[Data to use — start]
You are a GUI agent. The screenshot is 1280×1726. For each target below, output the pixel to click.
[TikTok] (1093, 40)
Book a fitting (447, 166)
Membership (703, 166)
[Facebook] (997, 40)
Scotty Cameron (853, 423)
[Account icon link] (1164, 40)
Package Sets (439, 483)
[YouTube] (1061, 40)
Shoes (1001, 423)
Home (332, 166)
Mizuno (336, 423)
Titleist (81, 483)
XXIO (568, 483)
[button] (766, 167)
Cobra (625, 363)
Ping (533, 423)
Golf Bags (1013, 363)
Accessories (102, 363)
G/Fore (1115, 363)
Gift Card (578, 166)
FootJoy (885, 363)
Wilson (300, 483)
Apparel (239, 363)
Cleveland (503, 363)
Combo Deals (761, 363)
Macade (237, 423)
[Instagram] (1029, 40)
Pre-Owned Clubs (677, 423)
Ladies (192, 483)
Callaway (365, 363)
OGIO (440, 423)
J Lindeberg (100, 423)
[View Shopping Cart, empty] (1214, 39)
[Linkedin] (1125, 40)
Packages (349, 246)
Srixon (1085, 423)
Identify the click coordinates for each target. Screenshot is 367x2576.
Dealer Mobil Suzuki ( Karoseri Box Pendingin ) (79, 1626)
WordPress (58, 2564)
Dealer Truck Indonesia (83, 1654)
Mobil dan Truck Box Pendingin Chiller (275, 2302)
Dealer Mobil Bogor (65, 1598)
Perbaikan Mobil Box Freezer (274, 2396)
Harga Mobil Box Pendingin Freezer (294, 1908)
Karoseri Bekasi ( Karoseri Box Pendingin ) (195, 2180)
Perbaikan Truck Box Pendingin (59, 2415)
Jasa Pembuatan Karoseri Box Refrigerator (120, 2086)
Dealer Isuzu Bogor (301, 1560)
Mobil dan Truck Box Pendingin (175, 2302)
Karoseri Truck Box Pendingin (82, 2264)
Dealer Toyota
[Data to use — finish]
What's needed is a word-for-word copy of the lines from the one holding "Dealer Truck Indonesia (83, 1654)" through the final line of the data.

» Answer to the exercise
Dealer Truck Indonesia (83, 1654)
Mobil dan Truck Box Pendingin Chiller (275, 2302)
Dealer Mobil Bogor (65, 1598)
Perbaikan Mobil Box Freezer (274, 2396)
Harga Mobil Box Pendingin Freezer (294, 1908)
Karoseri Bekasi ( Karoseri Box Pendingin ) (195, 2180)
Perbaikan Truck Box Pendingin (59, 2415)
Jasa Pembuatan Karoseri Box Refrigerator (120, 2086)
Dealer Isuzu Bogor (301, 1560)
Mobil dan Truck Box Pendingin (175, 2302)
Karoseri Truck Box Pendingin (82, 2264)
Dealer Toyota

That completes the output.